Have you ever wondered why we persist in measuring the power of nations with GDP, an indicator born almost a century ago for a completely different world? While we obsessively look at economic graphs increasingly distorted by technology, the real revolution is taking place elsewhere: in the gigantic data centers that devour electricity as if there were no tomorrow. Theenergy per capita is emerging as the true currency of the future, the one that will determine which countries will prosper in the age of artificial intelligence and robotics.
E data and rankings of this parameter reveal disconcerting surprises: it is not giants like China and the United States that are leading the race, but small states like Qatar, Kuwait and Norway, with a per capita energy capacity that potentially makes them the dominators of tomorrow.
The New World of Energy Per Capita
Our old yardsticks, as mentioned, are collapsing under the weight of technological innovation. GDP might have made sense in a primarily manufacturing economy, but in a world where technological deflation constantly drives down prices, it becomes an increasingly misleading indicator. Think about it: we consume more video, music and communications than ever before, yet their contribution to GDP is continually decreasing because, “dematerialized” as they are, they cost less and less.
THEenergy per capita, on the contrary, measures a fundamental physical resource, one that will power the data centers and artificial intelligence systems that are becoming the beating heart of advanced economies. It is no coincidence that tech companies are building dedicated power plants (even small nuclear reactors) next to their data centers, because existing power grids can no longer handle the load.
The implications are enormous.: Countries with abundant energy per capita could become tomorrow's superpowers, regardless of their size or industrial traditions.

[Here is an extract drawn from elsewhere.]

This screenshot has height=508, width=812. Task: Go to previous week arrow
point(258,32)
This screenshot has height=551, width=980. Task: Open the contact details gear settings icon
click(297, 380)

The ranking that no one expected
China produces more energy in total than any other country: 134,6 exajoules. The United States follows with 103,8 EJ. But these absolute numbers only tell half the story. When we look at energy per capita, the rankings flip completely:
Qatar: ~1.200 gigajoules
Kuwait: ~900 gigajoule
United Arab Emirates: ~700 gigajoules
Norway: ~650 gigajoules
Saudi Arabia: ~600 gigajoules
It makes me smile to think about how the perspective changes: China, despite being the world leader in total energy production, plummets to around 50th place in terms of energy per capita. The United States, the undisputed superpower, is only 13th. And countries we rarely associate with the technological frontier find themselves at the top of the list.

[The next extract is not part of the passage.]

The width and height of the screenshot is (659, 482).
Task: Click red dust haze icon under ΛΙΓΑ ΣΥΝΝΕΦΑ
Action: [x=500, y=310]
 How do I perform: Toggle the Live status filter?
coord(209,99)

Energy per capita means rethinking money
Money, after all, what is it if not stored energy? We use capital to purchase energy, whether it is embodied in products (which require energy to be manufactured) or in services (which represent human energy). With the advent of AI and robotics, we are essentially replacing energy derived from (human) calories with electricity.
Countries that currently export energy may soon start consuming it domestically. Imagine how many data centers Qatar could power without increasing its energy production! The same goes for Kuwait, the United Arab Emirates, and Norway, all of which have huge excess capacity.
The future belongs to the energy giants
The real question is no longer how many AI chips a country can produce, but how much energy it can generate to power them. Countries with higher energy availability per capita will have a competitive advantage insaving of the future, being able to host more data centers, train more AI models and automate more processes.
This perspective completely redraws the geopolitical map that we are used to considering. It will not necessarily be the most populous countries or those with the highest GDP that will prosper, but those that can guarantee their citizens the greatest amount of energy per capita.
And while we continue to argue about GDP, economic growth and traditional indicators, the real game for future global dominance is already being played out in the oil fields of the Middle East, in Norwegian hydroelectric plants and in nascent nuclear power projects. Whoever has more energy per capita will, quite simply, have the future in their hands.